WHAT IS EXPECTED. Set down all of the data that follows, keeping every character.

GIVEN INFORMATION below:

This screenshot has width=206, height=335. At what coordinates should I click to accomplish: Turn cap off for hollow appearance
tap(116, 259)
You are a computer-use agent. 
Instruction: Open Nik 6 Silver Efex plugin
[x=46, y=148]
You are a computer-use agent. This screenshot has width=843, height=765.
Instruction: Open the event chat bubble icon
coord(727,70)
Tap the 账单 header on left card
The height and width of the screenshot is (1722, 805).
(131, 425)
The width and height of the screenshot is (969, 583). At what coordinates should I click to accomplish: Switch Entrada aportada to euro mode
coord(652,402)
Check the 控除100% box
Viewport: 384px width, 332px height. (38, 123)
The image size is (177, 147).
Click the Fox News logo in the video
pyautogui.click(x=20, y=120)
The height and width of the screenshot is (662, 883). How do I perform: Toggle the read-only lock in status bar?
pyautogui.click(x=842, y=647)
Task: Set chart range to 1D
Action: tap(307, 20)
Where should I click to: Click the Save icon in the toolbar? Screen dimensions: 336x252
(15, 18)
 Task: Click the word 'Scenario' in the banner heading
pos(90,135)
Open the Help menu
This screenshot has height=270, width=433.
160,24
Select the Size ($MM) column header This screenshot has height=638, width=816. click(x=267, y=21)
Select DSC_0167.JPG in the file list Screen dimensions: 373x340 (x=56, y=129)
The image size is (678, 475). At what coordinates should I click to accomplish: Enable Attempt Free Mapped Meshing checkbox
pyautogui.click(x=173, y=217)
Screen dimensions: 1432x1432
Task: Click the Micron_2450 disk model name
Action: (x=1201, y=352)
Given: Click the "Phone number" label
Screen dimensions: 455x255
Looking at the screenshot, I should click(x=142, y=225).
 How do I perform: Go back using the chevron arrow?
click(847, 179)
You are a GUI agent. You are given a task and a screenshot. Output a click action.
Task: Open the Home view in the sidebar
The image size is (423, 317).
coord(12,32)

End of GIVEN INFORMATION.

ANSWER BOX.
This screenshot has width=206, height=335. At what coordinates should I click to accomplish: Turn cap off for hollow appearance
tap(116, 259)
You are a computer-use agent. 
Instruction: Open Nik 6 Silver Efex plugin
[x=46, y=148]
You are a computer-use agent. This screenshot has width=843, height=765.
Instruction: Open the event chat bubble icon
coord(727,70)
Tap the 账单 header on left card
The height and width of the screenshot is (1722, 805).
(131, 425)
The width and height of the screenshot is (969, 583). At what coordinates should I click to accomplish: Switch Entrada aportada to euro mode
coord(652,402)
Check the 控除100% box
Viewport: 384px width, 332px height. (38, 123)
The image size is (177, 147).
Click the Fox News logo in the video
pyautogui.click(x=20, y=120)
The height and width of the screenshot is (662, 883). How do I perform: Toggle the read-only lock in status bar?
pyautogui.click(x=842, y=647)
Task: Set chart range to 1D
Action: tap(307, 20)
Where should I click to: Click the Save icon in the toolbar? Screen dimensions: 336x252
(15, 18)
 Task: Click the word 'Scenario' in the banner heading
pos(90,135)
Open the Help menu
This screenshot has height=270, width=433.
160,24
Select the Size ($MM) column header This screenshot has height=638, width=816. click(x=267, y=21)
Select DSC_0167.JPG in the file list Screen dimensions: 373x340 (x=56, y=129)
The image size is (678, 475). At what coordinates should I click to accomplish: Enable Attempt Free Mapped Meshing checkbox
pyautogui.click(x=173, y=217)
Screen dimensions: 1432x1432
Task: Click the Micron_2450 disk model name
Action: (x=1201, y=352)
Given: Click the "Phone number" label
Screen dimensions: 455x255
Looking at the screenshot, I should click(x=142, y=225).
 How do I perform: Go back using the chevron arrow?
click(847, 179)
You are a GUI agent. You are given a task and a screenshot. Output a click action.
Task: Open the Home view in the sidebar
The image size is (423, 317).
coord(12,32)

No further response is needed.